§ Requirement
Word for word, reproduce the data that follows.

======== Excerpted records

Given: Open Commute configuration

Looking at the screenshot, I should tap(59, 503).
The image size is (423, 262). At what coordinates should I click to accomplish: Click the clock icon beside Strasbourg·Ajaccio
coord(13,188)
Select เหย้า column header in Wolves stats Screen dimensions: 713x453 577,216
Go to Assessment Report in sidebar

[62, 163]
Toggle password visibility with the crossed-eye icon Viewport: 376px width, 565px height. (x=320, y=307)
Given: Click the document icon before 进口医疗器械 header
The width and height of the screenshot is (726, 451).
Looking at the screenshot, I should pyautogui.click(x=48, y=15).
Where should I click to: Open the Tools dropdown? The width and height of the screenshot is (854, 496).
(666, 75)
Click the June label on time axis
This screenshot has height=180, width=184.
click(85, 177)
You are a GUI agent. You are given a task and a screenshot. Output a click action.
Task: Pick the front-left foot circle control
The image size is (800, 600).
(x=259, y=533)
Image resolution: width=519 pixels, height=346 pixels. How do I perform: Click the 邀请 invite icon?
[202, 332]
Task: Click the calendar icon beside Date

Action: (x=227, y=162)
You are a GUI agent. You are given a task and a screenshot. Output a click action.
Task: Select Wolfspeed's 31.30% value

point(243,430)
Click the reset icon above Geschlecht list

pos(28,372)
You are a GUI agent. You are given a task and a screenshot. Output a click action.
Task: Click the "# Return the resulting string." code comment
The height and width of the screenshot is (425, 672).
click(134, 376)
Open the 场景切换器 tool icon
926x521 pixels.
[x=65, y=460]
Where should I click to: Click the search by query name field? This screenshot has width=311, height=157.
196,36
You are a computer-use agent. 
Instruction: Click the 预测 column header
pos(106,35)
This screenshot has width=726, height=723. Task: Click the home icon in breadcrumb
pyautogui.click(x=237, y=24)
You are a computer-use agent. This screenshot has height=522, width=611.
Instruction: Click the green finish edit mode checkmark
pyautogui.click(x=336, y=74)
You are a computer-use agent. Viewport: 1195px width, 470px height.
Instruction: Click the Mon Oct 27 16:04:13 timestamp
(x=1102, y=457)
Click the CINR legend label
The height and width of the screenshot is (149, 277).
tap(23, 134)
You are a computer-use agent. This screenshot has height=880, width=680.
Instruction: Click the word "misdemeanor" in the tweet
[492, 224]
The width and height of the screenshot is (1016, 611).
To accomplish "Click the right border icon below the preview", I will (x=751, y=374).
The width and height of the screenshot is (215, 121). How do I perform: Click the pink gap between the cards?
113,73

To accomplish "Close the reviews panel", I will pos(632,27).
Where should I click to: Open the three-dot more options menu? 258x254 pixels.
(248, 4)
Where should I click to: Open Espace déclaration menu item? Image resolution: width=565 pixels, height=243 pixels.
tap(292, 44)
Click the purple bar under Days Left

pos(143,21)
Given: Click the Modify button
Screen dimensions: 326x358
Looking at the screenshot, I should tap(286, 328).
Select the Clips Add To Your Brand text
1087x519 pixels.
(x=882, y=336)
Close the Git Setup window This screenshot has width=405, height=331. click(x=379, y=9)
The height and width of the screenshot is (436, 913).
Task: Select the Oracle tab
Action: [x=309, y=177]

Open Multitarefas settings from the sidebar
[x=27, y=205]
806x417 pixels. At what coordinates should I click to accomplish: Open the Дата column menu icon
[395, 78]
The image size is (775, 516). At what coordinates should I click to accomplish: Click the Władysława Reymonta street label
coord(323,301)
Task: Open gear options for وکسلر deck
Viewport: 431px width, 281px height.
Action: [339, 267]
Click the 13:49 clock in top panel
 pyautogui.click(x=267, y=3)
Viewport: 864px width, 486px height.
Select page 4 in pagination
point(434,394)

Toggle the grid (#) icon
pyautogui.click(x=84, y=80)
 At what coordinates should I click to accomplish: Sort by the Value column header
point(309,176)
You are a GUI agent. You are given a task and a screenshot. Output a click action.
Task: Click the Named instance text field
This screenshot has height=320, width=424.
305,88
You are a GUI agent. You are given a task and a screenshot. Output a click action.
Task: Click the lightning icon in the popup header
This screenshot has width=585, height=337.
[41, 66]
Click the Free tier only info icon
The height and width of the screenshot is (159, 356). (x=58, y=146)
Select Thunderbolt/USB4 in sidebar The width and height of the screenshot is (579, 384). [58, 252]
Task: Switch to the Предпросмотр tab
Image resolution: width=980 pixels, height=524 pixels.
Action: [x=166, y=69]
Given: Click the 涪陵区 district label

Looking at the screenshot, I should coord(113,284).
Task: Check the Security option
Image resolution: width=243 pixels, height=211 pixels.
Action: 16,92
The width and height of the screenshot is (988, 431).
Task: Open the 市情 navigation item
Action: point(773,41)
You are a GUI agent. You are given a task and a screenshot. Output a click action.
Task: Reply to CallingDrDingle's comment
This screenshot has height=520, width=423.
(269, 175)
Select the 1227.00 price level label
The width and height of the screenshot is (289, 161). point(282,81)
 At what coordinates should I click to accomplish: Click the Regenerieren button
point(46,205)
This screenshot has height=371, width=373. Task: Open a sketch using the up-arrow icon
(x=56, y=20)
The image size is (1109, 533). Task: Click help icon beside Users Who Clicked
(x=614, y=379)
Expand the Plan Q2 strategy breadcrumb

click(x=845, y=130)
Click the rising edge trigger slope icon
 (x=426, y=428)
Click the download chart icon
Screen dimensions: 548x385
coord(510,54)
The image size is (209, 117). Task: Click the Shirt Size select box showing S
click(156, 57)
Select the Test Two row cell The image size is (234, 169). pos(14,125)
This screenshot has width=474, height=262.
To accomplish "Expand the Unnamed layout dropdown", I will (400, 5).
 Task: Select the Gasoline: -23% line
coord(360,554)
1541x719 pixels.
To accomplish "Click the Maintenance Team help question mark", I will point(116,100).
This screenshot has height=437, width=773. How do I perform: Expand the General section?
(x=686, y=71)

================

§ Answer section
Given: Open Commute configuration

Looking at the screenshot, I should tap(59, 503).
The image size is (423, 262). At what coordinates should I click to accomplish: Click the clock icon beside Strasbourg·Ajaccio
coord(13,188)
Select เหย้า column header in Wolves stats Screen dimensions: 713x453 577,216
Go to Assessment Report in sidebar

[62, 163]
Toggle password visibility with the crossed-eye icon Viewport: 376px width, 565px height. (x=320, y=307)
Given: Click the document icon before 进口医疗器械 header
The width and height of the screenshot is (726, 451).
Looking at the screenshot, I should pyautogui.click(x=48, y=15).
Where should I click to: Open the Tools dropdown? The width and height of the screenshot is (854, 496).
(666, 75)
Click the June label on time axis
This screenshot has height=180, width=184.
click(85, 177)
You are a GUI agent. You are given a task and a screenshot. Output a click action.
Task: Pick the front-left foot circle control
The image size is (800, 600).
(x=259, y=533)
Image resolution: width=519 pixels, height=346 pixels. How do I perform: Click the 邀请 invite icon?
[202, 332]
Task: Click the calendar icon beside Date

Action: (x=227, y=162)
You are a GUI agent. You are given a task and a screenshot. Output a click action.
Task: Select Wolfspeed's 31.30% value

point(243,430)
Click the reset icon above Geschlecht list

pos(28,372)
You are a GUI agent. You are given a task and a screenshot. Output a click action.
Task: Click the "# Return the resulting string." code comment
The height and width of the screenshot is (425, 672).
click(134, 376)
Open the 场景切换器 tool icon
926x521 pixels.
[x=65, y=460]
Where should I click to: Click the search by query name field? This screenshot has width=311, height=157.
196,36
You are a computer-use agent. 
Instruction: Click the 预测 column header
pos(106,35)
This screenshot has width=726, height=723. Task: Click the home icon in breadcrumb
pyautogui.click(x=237, y=24)
You are a computer-use agent. This screenshot has height=522, width=611.
Instruction: Click the green finish edit mode checkmark
pyautogui.click(x=336, y=74)
You are a computer-use agent. Viewport: 1195px width, 470px height.
Instruction: Click the Mon Oct 27 16:04:13 timestamp
(x=1102, y=457)
Click the CINR legend label
The height and width of the screenshot is (149, 277).
tap(23, 134)
You are a computer-use agent. This screenshot has height=880, width=680.
Instruction: Click the word "misdemeanor" in the tweet
[492, 224]
The width and height of the screenshot is (1016, 611).
To accomplish "Click the right border icon below the preview", I will (x=751, y=374).
The width and height of the screenshot is (215, 121). How do I perform: Click the pink gap between the cards?
113,73

To accomplish "Close the reviews panel", I will pos(632,27).
Where should I click to: Open the three-dot more options menu? 258x254 pixels.
(248, 4)
Where should I click to: Open Espace déclaration menu item? Image resolution: width=565 pixels, height=243 pixels.
tap(292, 44)
Click the purple bar under Days Left

pos(143,21)
Given: Click the Modify button
Screen dimensions: 326x358
Looking at the screenshot, I should tap(286, 328).
Select the Clips Add To Your Brand text
1087x519 pixels.
(x=882, y=336)
Close the Git Setup window This screenshot has width=405, height=331. click(x=379, y=9)
The height and width of the screenshot is (436, 913).
Task: Select the Oracle tab
Action: [x=309, y=177]

Open Multitarefas settings from the sidebar
[x=27, y=205]
806x417 pixels. At what coordinates should I click to accomplish: Open the Дата column menu icon
[395, 78]
The image size is (775, 516). At what coordinates should I click to accomplish: Click the Władysława Reymonta street label
coord(323,301)
Task: Open gear options for وکسلر deck
Viewport: 431px width, 281px height.
Action: [339, 267]
Click the 13:49 clock in top panel
 pyautogui.click(x=267, y=3)
Viewport: 864px width, 486px height.
Select page 4 in pagination
point(434,394)

Toggle the grid (#) icon
pyautogui.click(x=84, y=80)
 At what coordinates should I click to accomplish: Sort by the Value column header
point(309,176)
You are a GUI agent. You are given a task and a screenshot. Output a click action.
Task: Click the Named instance text field
This screenshot has height=320, width=424.
305,88
You are a GUI agent. You are given a task and a screenshot. Output a click action.
Task: Click the lightning icon in the popup header
This screenshot has width=585, height=337.
[41, 66]
Click the Free tier only info icon
The height and width of the screenshot is (159, 356). (x=58, y=146)
Select Thunderbolt/USB4 in sidebar The width and height of the screenshot is (579, 384). [58, 252]
Task: Switch to the Предпросмотр tab
Image resolution: width=980 pixels, height=524 pixels.
Action: [x=166, y=69]
Given: Click the 涪陵区 district label

Looking at the screenshot, I should coord(113,284).
Task: Check the Security option
Image resolution: width=243 pixels, height=211 pixels.
Action: 16,92
The width and height of the screenshot is (988, 431).
Task: Open the 市情 navigation item
Action: point(773,41)
You are a GUI agent. You are given a task and a screenshot. Output a click action.
Task: Reply to CallingDrDingle's comment
This screenshot has height=520, width=423.
(269, 175)
Select the 1227.00 price level label
The width and height of the screenshot is (289, 161). point(282,81)
 At what coordinates should I click to accomplish: Click the Regenerieren button
point(46,205)
This screenshot has height=371, width=373. Task: Open a sketch using the up-arrow icon
(x=56, y=20)
The image size is (1109, 533). Task: Click help icon beside Users Who Clicked
(x=614, y=379)
Expand the Plan Q2 strategy breadcrumb

click(x=845, y=130)
Click the rising edge trigger slope icon
 (x=426, y=428)
Click the download chart icon
Screen dimensions: 548x385
coord(510,54)
The image size is (209, 117). Task: Click the Shirt Size select box showing S
click(156, 57)
Select the Test Two row cell The image size is (234, 169). pos(14,125)
This screenshot has width=474, height=262.
To accomplish "Expand the Unnamed layout dropdown", I will (400, 5).
 Task: Select the Gasoline: -23% line
coord(360,554)
1541x719 pixels.
To accomplish "Click the Maintenance Team help question mark", I will point(116,100).
This screenshot has height=437, width=773. How do I perform: Expand the General section?
(x=686, y=71)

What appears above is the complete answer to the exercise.